The Host Bridge also goes under the name of Host Adapter.
(1) Suppose I setup 3 PCI domains in MCFG, do I have 3 Host Bridges that connects 3 CPUs and buses, or do I have 3 Root Bridges that support 3x times buses but all share a common Host Bridge in one CPU?
If you have 3 PCI domains you either have 3 Host Bridged or 3 PCIe root ports.
If by PCI domains you meant PCI buses, in the sense of PCI bus segments (irrespective of their isolation), then you can have either a single Host Bridge/PCR handling a topology with 3 busses or more than one Host Bridge/PCR handling a combination of the 3 busses.
There is no specific requirement in this case, as you can see it's possible to cascade busses with bridges.
If you want the bus to not be isolated (so not to be PCI domains) you need a single Host Bridge or a single PCIe root port.
A set of P2P bridges (either real or virtual) will connect the busses together.
(2) If I have multiple Host Bridges(or Root Bridges), do these bridges share a common South Bridge(e.g., ICH9), or they have separate ones?

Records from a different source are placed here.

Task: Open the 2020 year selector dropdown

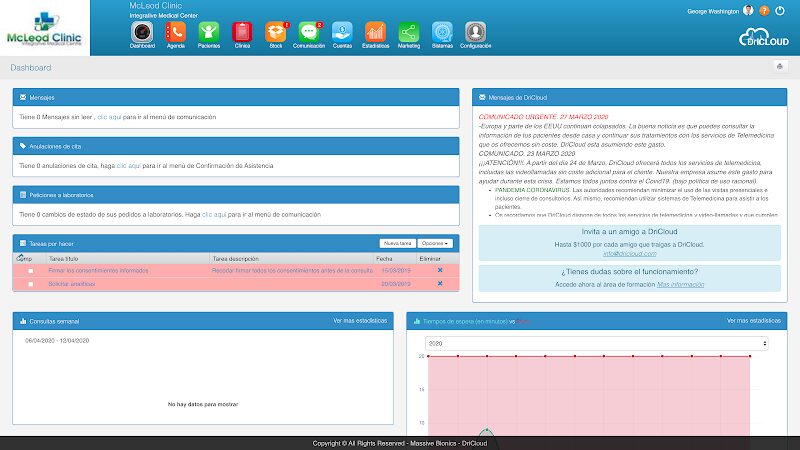Action: tap(597, 343)
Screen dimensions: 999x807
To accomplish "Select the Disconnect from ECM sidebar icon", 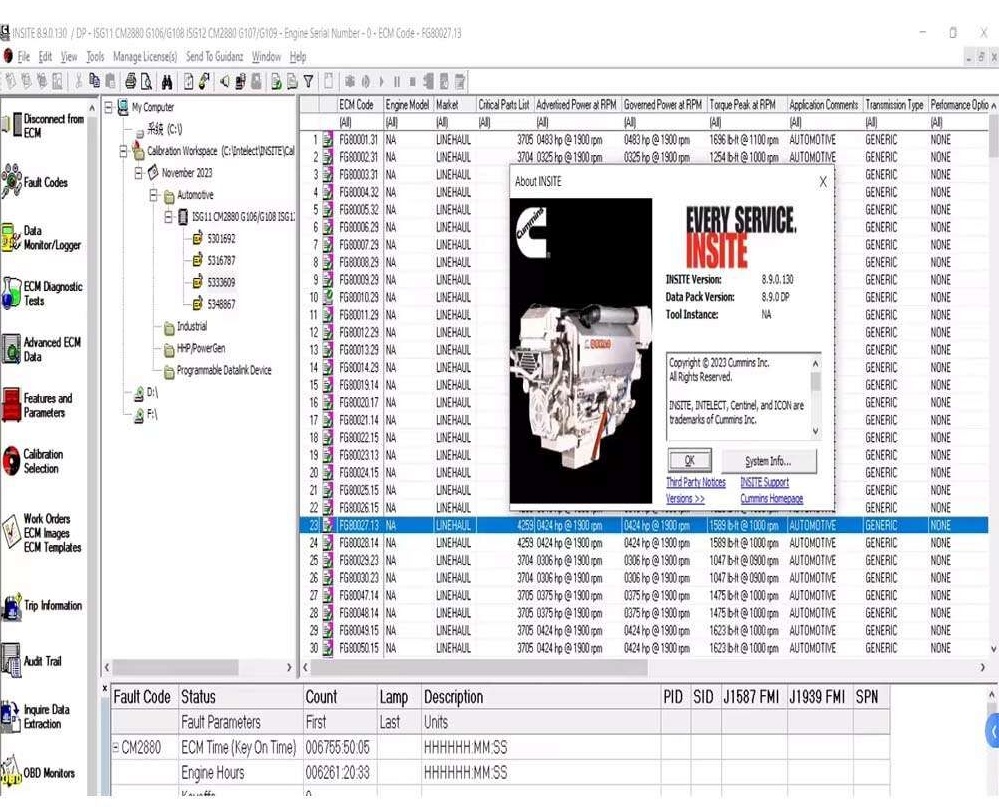I will tap(44, 126).
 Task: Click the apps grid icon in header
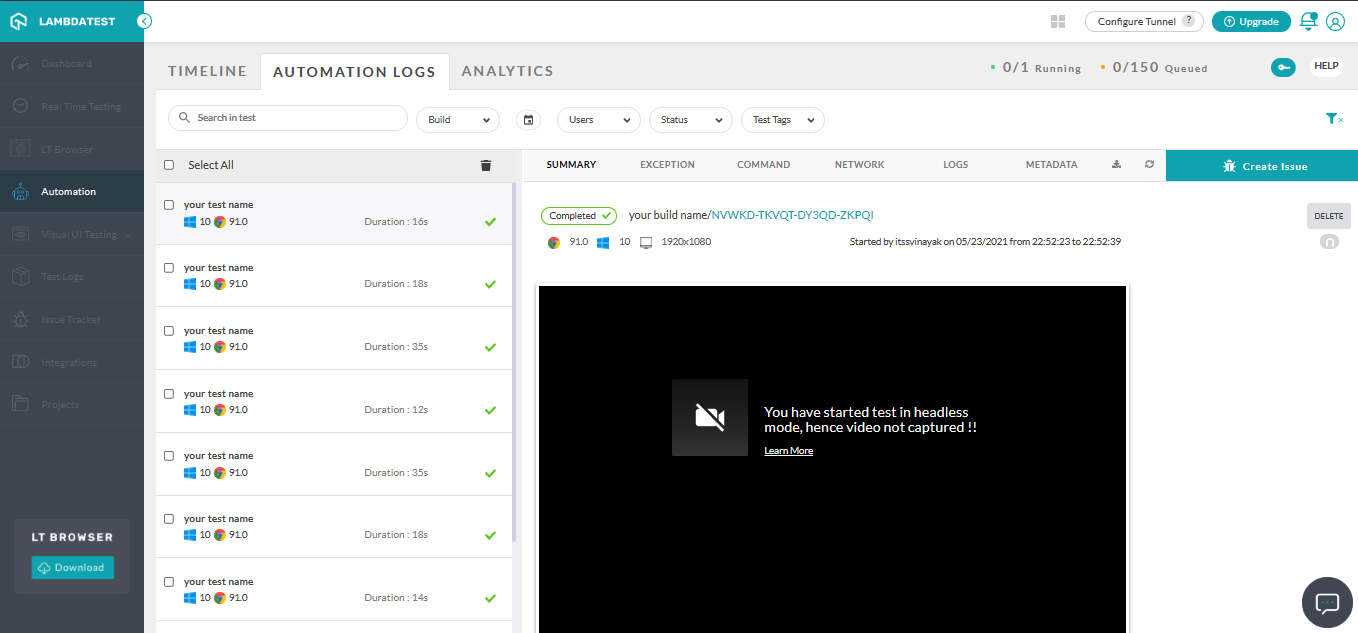(1059, 21)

The bridged platform had faded out years ago, we now have a System Agent integrated into the CPU that exposes a set of PCIe lanes (typically 20+) and a Platform Controller Hub (PCH), connected to the CPU with a DMI link.
The PCH can also be integrated into the same socket as the CPU.
The PCH exposes some more lanes that appear to be from the CPU PCR from a software perspective.
Anyway, if you had multiple Host Bridges, they were usually on different sockets but there was typically only a single south bridge for them all.
However, this was (and is not) strictly mandatory.
The modern Intel C620 PCH can operate in Endpoint Only Mode (EPO) where it is not used as the main PCH (with a firmware and boot responsibilities) but as a set of PCIe-endpoint.
The idea is that a Host Bridge just converts CPU transactions to PCI transactions, where these transactions are routed depends on the bus topology and this is by itself a very creative topic.
Where the components of this topology are integrated is another creative task, in the end it's possible to have separate chips dedicated for each Host Bridge or a big single chip shared (or partitioned) among all or even both at the same time!